Opportunity River has been around for almost 10 (Earth) years there..
Birthdays for anthropomorphized machines is all they got? Isn't it going to be another year before it gets to where it's headed? Wake me when it finds an ancient civilization - that or a fish head.
Oblig - oh come on. This one's too obvious: http://xkcd.com/1232/
I read TFA and all I got was this lousy cookie
Was it worth it? Well, just like all government programs intended to employ people, you might judge that the number of people employed vs the money spent.
Basically MSL (aka Curiosity) was the full-employment program for JPL contractors. While everything else was being cut, all the contractors and JPL employees tried to bill as much as possible to this program to avoid redundancies (layoffs).
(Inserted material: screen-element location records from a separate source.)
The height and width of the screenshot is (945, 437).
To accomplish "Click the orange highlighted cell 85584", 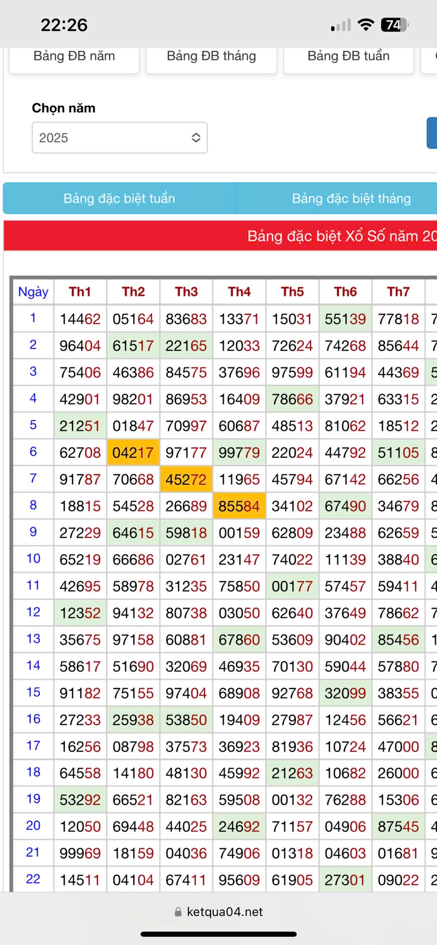I will tap(239, 506).

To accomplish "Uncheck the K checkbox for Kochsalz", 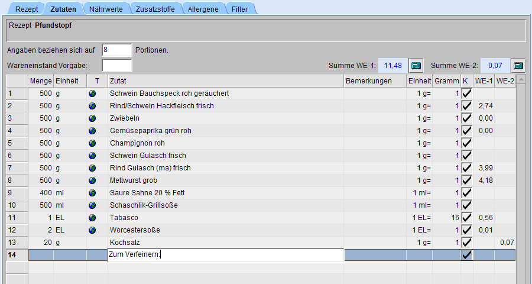I will coord(466,243).
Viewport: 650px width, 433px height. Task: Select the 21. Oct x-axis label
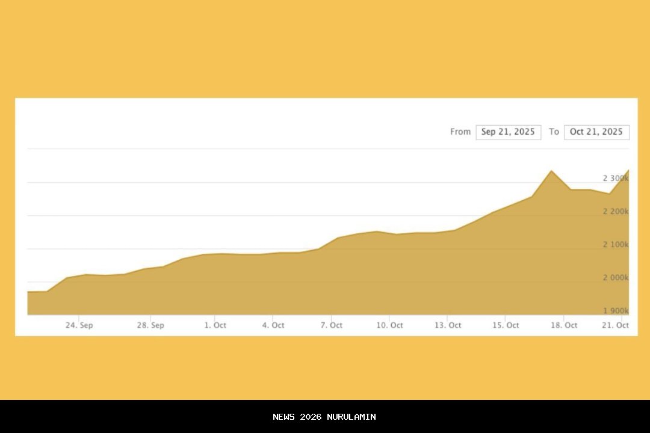pyautogui.click(x=615, y=325)
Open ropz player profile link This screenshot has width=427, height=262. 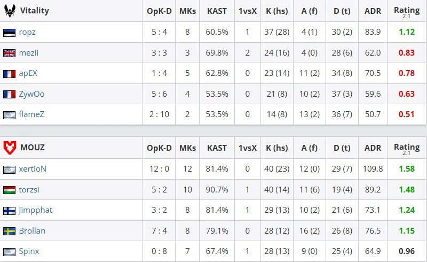click(27, 32)
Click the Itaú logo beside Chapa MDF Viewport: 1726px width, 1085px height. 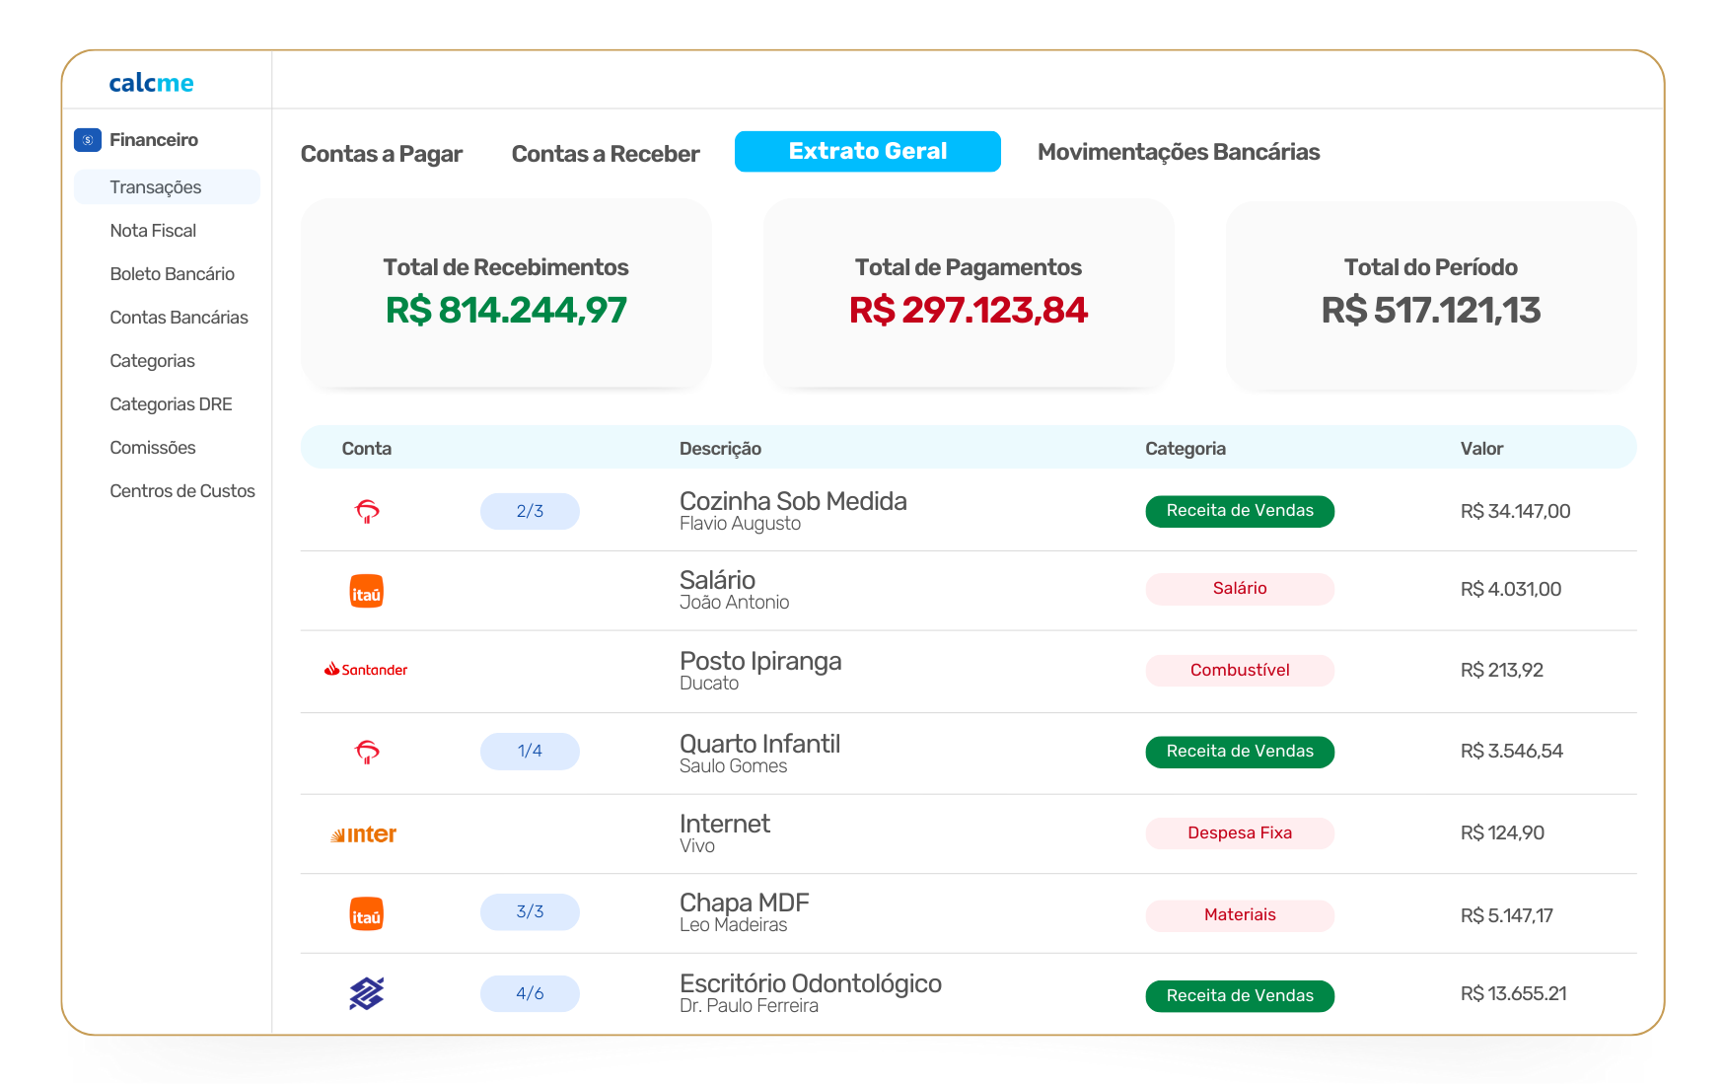tap(367, 914)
Sadly, these kind of employees tend to be attached to expensive toys which makes the for lower efficiency when judged by the $/employed metric.
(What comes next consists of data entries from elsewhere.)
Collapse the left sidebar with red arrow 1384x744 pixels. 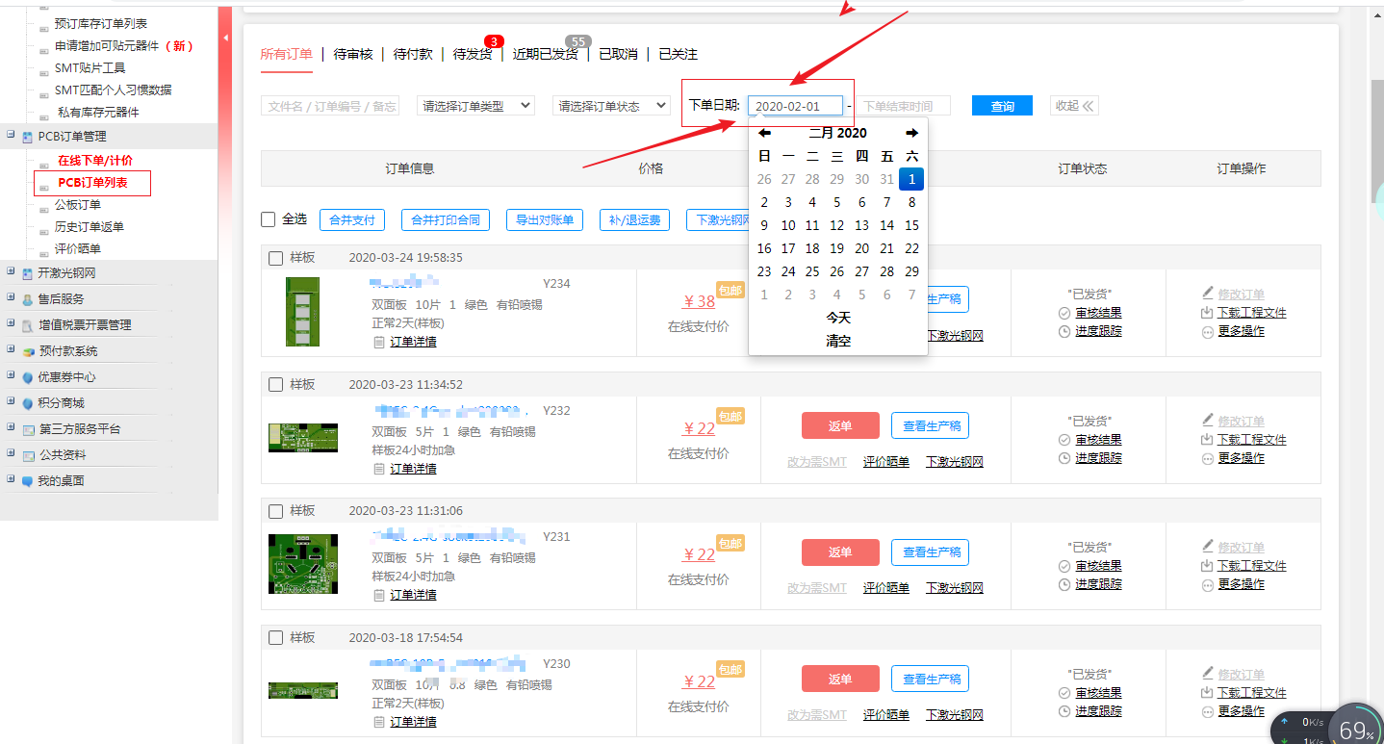point(225,38)
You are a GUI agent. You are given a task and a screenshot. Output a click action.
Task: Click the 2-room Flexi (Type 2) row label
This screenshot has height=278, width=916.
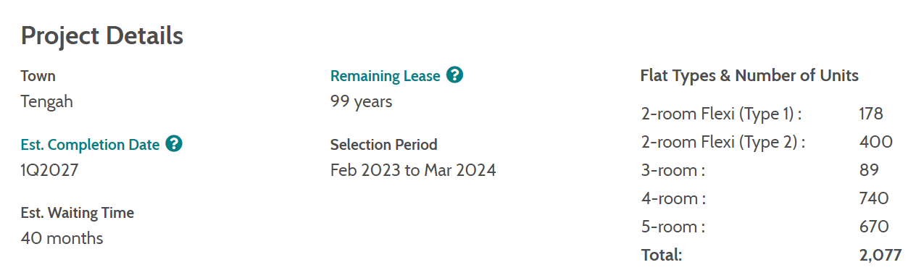pos(723,143)
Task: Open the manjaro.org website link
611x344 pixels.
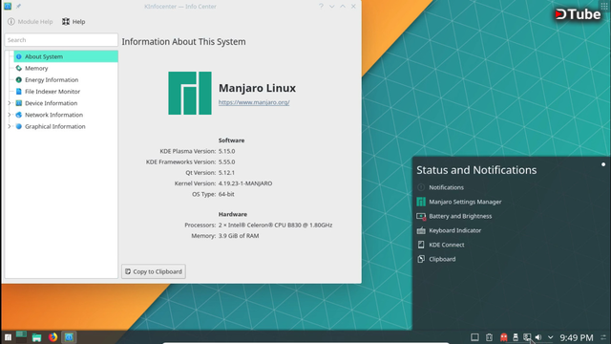Action: tap(254, 102)
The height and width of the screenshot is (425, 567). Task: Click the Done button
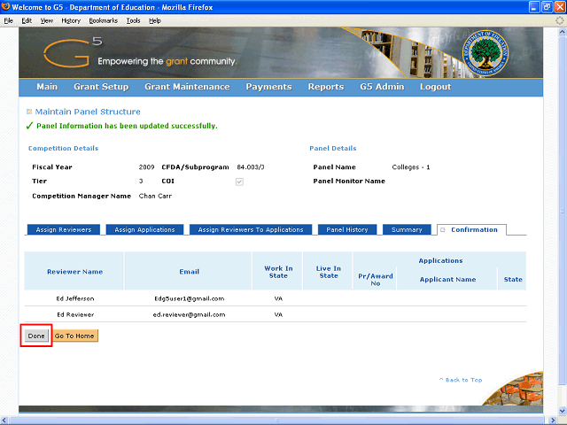[x=36, y=336]
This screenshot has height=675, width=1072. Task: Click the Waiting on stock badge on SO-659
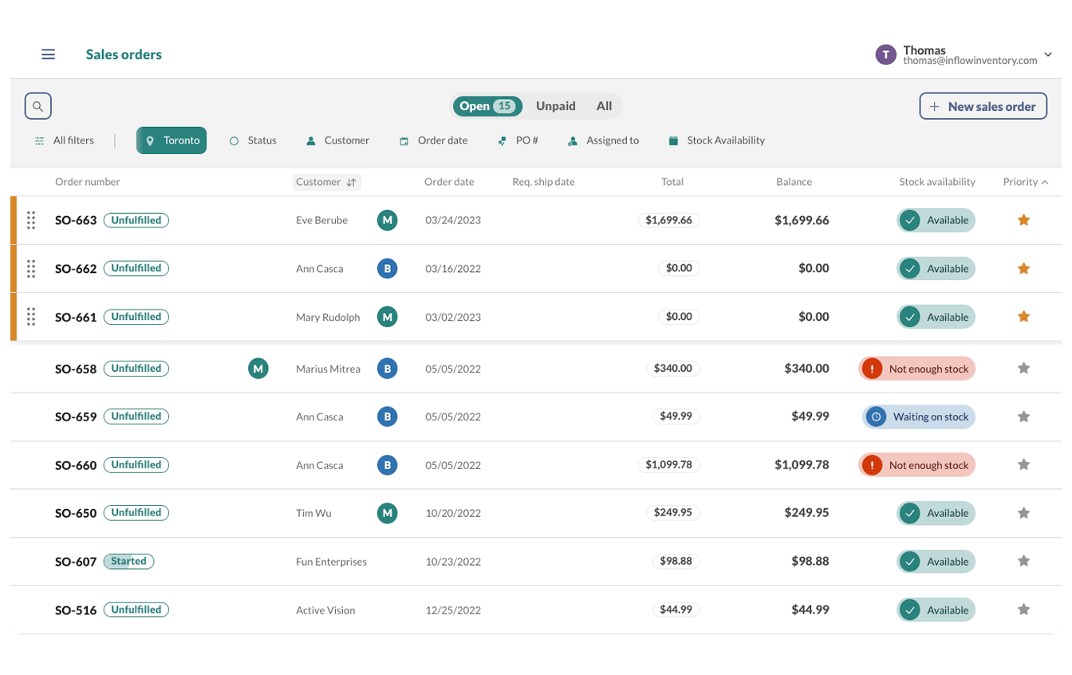[x=919, y=416]
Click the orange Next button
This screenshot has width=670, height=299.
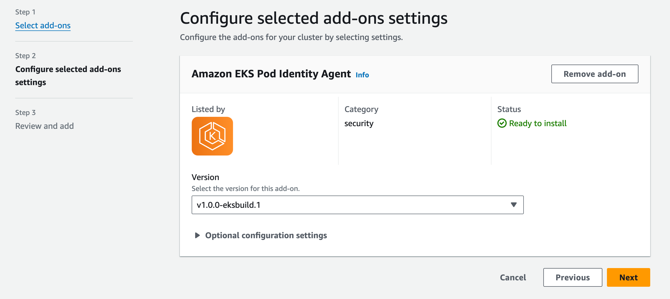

FWIW, they at least managed to land to rover on the (martian) ground. In that sense, it probably was better spent than the billons we spend on other employment programs which simply return only employment, or fund things that are actually unused (like bridges to nowhere, or airports with no scheduled flights) or actually unwanted (e.g, F35, MEADS, EFV).
Sadly, it's a pretty low bar when it comes to government spending...
Curiosity wakes up the next morning with a lampshade on its head and Martian hieroglyphics tattooed on its ass.
Have gnu, will travel.
relativistic effects of Mars' orbital speed on time passage there : 0.9999999965976668868826947934
relativistic effects of Earth's orbital speed on time passage here : 0.99999999506624037797369889211
Difference between the two : 1.531426508853249e-9
So, a bit less than one second difference every twenty years.
So yep...
"I do not agree with what you say, but I will defend to the death your right to say it"
In otherowrds, there's tons of better ways to spend all the billions injected into this project.
Yeah, we would probably be better off spending that $2.5 billion on another 8 or 9 days in Afghanistan (at the low, low price of just $300 million per day).
Haha, no, I'm only kidding. Only a complete idiot would think that $2.5 billion (which represents 0.06% of the US federal budget for FY 2013) to send an entire science laboratory to another planet is a waste of money. This country is full of money wasters, ground-breaking science missions are not part of those. Look at the defense budget if you want to talk about trimming the fat, not the science budget. The NSA in particular seems to have quite a lot of money that it doesn't need (or shouldn't be using).
"Our two-party system is like a bowl of shit looking at itself in a mirror." - Lewis Black
The entire mission is cited at about $2.5 billion. The US federal budget for FY2013 calls for over $3.8 trillion in expenditures.
"Our two-party system is like a bowl of shit looking at itself in a mirror." - Lewis Black
No one can convince you that it was worth it. That really is the problem.